+++ Information shown

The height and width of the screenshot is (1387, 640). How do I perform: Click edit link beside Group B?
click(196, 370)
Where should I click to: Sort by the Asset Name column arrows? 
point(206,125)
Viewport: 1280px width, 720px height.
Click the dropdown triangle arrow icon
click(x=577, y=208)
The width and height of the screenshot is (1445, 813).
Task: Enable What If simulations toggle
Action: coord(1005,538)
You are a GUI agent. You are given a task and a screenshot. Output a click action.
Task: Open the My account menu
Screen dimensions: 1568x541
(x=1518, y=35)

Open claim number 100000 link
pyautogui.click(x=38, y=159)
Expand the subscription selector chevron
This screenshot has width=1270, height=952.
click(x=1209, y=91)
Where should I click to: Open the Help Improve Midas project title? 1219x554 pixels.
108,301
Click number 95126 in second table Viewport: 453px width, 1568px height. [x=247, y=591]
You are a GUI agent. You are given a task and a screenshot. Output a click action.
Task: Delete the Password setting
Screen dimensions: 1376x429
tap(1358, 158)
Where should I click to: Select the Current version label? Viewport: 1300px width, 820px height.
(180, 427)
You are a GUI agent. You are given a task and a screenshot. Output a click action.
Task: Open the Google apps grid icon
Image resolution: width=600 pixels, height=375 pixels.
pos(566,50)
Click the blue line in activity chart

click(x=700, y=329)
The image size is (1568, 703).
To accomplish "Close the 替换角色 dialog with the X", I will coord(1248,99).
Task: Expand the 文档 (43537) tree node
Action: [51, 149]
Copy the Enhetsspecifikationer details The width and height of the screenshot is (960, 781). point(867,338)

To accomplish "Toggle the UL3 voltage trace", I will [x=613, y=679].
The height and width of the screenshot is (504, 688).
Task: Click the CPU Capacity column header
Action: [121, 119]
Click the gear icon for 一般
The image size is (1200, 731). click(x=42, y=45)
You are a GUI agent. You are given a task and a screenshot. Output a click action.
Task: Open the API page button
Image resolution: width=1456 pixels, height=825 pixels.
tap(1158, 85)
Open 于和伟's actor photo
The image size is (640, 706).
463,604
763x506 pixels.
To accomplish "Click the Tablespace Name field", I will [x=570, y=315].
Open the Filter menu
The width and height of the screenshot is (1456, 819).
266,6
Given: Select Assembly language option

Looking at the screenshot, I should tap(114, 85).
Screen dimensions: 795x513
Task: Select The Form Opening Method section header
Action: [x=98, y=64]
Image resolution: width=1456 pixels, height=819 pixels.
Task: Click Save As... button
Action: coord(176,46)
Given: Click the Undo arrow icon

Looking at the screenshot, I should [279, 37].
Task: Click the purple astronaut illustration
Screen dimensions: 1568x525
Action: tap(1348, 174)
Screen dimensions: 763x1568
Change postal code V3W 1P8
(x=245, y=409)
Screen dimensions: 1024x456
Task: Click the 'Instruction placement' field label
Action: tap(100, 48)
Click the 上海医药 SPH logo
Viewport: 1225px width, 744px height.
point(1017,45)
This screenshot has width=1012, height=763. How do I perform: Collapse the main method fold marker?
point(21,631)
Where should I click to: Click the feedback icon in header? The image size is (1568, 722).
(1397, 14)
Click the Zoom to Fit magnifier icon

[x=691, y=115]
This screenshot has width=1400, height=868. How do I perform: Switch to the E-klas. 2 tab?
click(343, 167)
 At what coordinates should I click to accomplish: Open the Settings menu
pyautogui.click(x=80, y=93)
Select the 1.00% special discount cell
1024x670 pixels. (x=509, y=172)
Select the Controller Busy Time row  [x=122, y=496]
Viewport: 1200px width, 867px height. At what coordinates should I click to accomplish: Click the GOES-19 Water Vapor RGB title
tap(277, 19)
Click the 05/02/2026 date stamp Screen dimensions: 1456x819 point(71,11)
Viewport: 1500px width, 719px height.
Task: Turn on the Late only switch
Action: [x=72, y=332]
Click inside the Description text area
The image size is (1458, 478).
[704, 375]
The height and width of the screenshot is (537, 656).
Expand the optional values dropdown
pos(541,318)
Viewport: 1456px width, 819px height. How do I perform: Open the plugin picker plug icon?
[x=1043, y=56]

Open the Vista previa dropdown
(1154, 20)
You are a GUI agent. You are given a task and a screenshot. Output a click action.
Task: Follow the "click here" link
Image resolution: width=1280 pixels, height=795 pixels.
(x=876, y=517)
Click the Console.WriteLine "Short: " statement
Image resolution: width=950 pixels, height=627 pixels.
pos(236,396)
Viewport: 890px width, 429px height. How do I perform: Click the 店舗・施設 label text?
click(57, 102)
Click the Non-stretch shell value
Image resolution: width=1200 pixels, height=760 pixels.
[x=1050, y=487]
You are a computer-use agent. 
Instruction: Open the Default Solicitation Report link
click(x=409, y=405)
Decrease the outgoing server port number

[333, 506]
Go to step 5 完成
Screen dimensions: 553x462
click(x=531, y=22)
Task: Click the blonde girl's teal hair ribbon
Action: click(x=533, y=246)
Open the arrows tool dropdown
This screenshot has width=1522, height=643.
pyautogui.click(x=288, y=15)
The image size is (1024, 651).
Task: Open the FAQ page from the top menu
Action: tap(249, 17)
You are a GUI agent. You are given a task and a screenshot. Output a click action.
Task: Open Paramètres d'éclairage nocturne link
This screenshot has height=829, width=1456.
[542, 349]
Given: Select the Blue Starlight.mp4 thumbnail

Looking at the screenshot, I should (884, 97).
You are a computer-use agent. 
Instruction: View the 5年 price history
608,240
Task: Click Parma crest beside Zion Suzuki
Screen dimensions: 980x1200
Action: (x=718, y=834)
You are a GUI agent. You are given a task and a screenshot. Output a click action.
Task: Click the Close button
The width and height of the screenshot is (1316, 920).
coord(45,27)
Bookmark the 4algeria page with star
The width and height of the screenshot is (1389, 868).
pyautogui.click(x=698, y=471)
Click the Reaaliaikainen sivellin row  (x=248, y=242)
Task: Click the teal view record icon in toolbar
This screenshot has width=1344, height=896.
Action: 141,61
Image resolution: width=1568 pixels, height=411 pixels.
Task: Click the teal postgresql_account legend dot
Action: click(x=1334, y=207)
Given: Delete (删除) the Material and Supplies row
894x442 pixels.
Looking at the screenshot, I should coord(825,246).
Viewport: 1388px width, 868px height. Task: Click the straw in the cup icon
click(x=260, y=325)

++++++

Rewrite all of the items above with every "GUI agent" changed to "interface agent", leaving everything else as it is.

The height and width of the screenshot is (1387, 640). How do I perform: Click edit link beside Group B?
click(196, 370)
Where should I click to: Sort by the Asset Name column arrows? 
point(206,125)
Viewport: 1280px width, 720px height.
Click the dropdown triangle arrow icon
click(x=577, y=208)
The width and height of the screenshot is (1445, 813).
Task: Enable What If simulations toggle
Action: coord(1005,538)
You are a interface agent. You are given a task and a screenshot. Output a click action.
Task: Open the My account menu
Screen dimensions: 1568x541
(x=1518, y=35)

Open claim number 100000 link
pyautogui.click(x=38, y=159)
Expand the subscription selector chevron
This screenshot has width=1270, height=952.
click(x=1209, y=91)
Where should I click to: Open the Help Improve Midas project title? 1219x554 pixels.
108,301
Click number 95126 in second table Viewport: 453px width, 1568px height. [x=247, y=591]
You are a interface agent. You are given a task and a screenshot. Output a click action.
Task: Delete the Password setting
Screen dimensions: 1376x429
tap(1358, 158)
Where should I click to: Select the Current version label? Viewport: 1300px width, 820px height.
(180, 427)
You are a interface agent. You are given a task and a screenshot. Output a click action.
Task: Open the Google apps grid icon
Image resolution: width=600 pixels, height=375 pixels.
pos(566,50)
Click the blue line in activity chart

click(x=700, y=329)
The image size is (1568, 703).
To accomplish "Close the 替换角色 dialog with the X", I will coord(1248,99).
Task: Expand the 文档 (43537) tree node
Action: [51, 149]
Copy the Enhetsspecifikationer details The width and height of the screenshot is (960, 781). point(867,338)

To accomplish "Toggle the UL3 voltage trace", I will [x=613, y=679].
The height and width of the screenshot is (504, 688).
Task: Click the CPU Capacity column header
Action: [121, 119]
Click the gear icon for 一般
The image size is (1200, 731). click(x=42, y=45)
You are a interface agent. You are given a task and a screenshot. Output a click action.
Task: Open the API page button
Image resolution: width=1456 pixels, height=825 pixels.
tap(1158, 85)
Open 于和伟's actor photo
The image size is (640, 706).
463,604
763x506 pixels.
To accomplish "Click the Tablespace Name field", I will [x=570, y=315].
Open the Filter menu
The width and height of the screenshot is (1456, 819).
266,6
Given: Select Assembly language option

Looking at the screenshot, I should tap(114, 85).
Screen dimensions: 795x513
Task: Select The Form Opening Method section header
Action: [x=98, y=64]
Image resolution: width=1456 pixels, height=819 pixels.
Task: Click Save As... button
Action: coord(176,46)
Given: Click the Undo arrow icon

Looking at the screenshot, I should [279, 37].
Task: Click the purple astronaut illustration
Screen dimensions: 1568x525
Action: tap(1348, 174)
Screen dimensions: 763x1568
Change postal code V3W 1P8
(x=245, y=409)
Screen dimensions: 1024x456
Task: Click the 'Instruction placement' field label
Action: tap(100, 48)
Click the 上海医药 SPH logo
Viewport: 1225px width, 744px height.
point(1017,45)
This screenshot has width=1012, height=763. How do I perform: Collapse the main method fold marker?
point(21,631)
Where should I click to: Click the feedback icon in header? The image size is (1568, 722).
(1397, 14)
Click the Zoom to Fit magnifier icon

[x=691, y=115]
This screenshot has width=1400, height=868. How do I perform: Switch to the E-klas. 2 tab?
click(343, 167)
 At what coordinates should I click to accomplish: Open the Settings menu
pyautogui.click(x=80, y=93)
Select the 1.00% special discount cell
1024x670 pixels. (x=509, y=172)
Select the Controller Busy Time row  [x=122, y=496]
Viewport: 1200px width, 867px height. At what coordinates should I click to accomplish: Click the GOES-19 Water Vapor RGB title
tap(277, 19)
Click the 05/02/2026 date stamp Screen dimensions: 1456x819 point(71,11)
Viewport: 1500px width, 719px height.
Task: Turn on the Late only switch
Action: [x=72, y=332]
Click inside the Description text area
The image size is (1458, 478).
[704, 375]
The height and width of the screenshot is (537, 656).
Expand the optional values dropdown
pos(541,318)
Viewport: 1456px width, 819px height. How do I perform: Open the plugin picker plug icon?
[x=1043, y=56]

Open the Vista previa dropdown
(1154, 20)
You are a interface agent. You are given a task and a screenshot. Output a click action.
Task: Follow the "click here" link
Image resolution: width=1280 pixels, height=795 pixels.
(x=876, y=517)
Click the Console.WriteLine "Short: " statement
Image resolution: width=950 pixels, height=627 pixels.
pos(236,396)
Viewport: 890px width, 429px height. How do I perform: Click the 店舗・施設 label text?
click(57, 102)
Click the Non-stretch shell value
Image resolution: width=1200 pixels, height=760 pixels.
[x=1050, y=487]
You are a computer-use agent. 
Instruction: Open the Default Solicitation Report link
click(x=409, y=405)
Decrease the outgoing server port number

[333, 506]
Go to step 5 完成
Screen dimensions: 553x462
click(x=531, y=22)
Task: Click the blonde girl's teal hair ribbon
Action: click(x=533, y=246)
Open the arrows tool dropdown
This screenshot has width=1522, height=643.
pyautogui.click(x=288, y=15)
The image size is (1024, 651).
Task: Open the FAQ page from the top menu
Action: tap(249, 17)
You are a interface agent. You are given a task and a screenshot. Output a click action.
Task: Open Paramètres d'éclairage nocturne link
This screenshot has height=829, width=1456.
[542, 349]
Given: Select the Blue Starlight.mp4 thumbnail

Looking at the screenshot, I should (884, 97).
You are a computer-use agent. 
Instruction: View the 5年 price history
608,240
Task: Click Parma crest beside Zion Suzuki
Screen dimensions: 980x1200
Action: (x=718, y=834)
You are a interface agent. You are given a task and a screenshot. Output a click action.
Task: Click the Close button
The width and height of the screenshot is (1316, 920).
coord(45,27)
Bookmark the 4algeria page with star
The width and height of the screenshot is (1389, 868).
pyautogui.click(x=698, y=471)
Click the Reaaliaikainen sivellin row  (x=248, y=242)
Task: Click the teal view record icon in toolbar
This screenshot has width=1344, height=896.
Action: 141,61
Image resolution: width=1568 pixels, height=411 pixels.
Task: Click the teal postgresql_account legend dot
Action: click(x=1334, y=207)
Given: Delete (删除) the Material and Supplies row
894x442 pixels.
Looking at the screenshot, I should coord(825,246).
Viewport: 1388px width, 868px height. Task: Click the straw in the cup icon
click(x=260, y=325)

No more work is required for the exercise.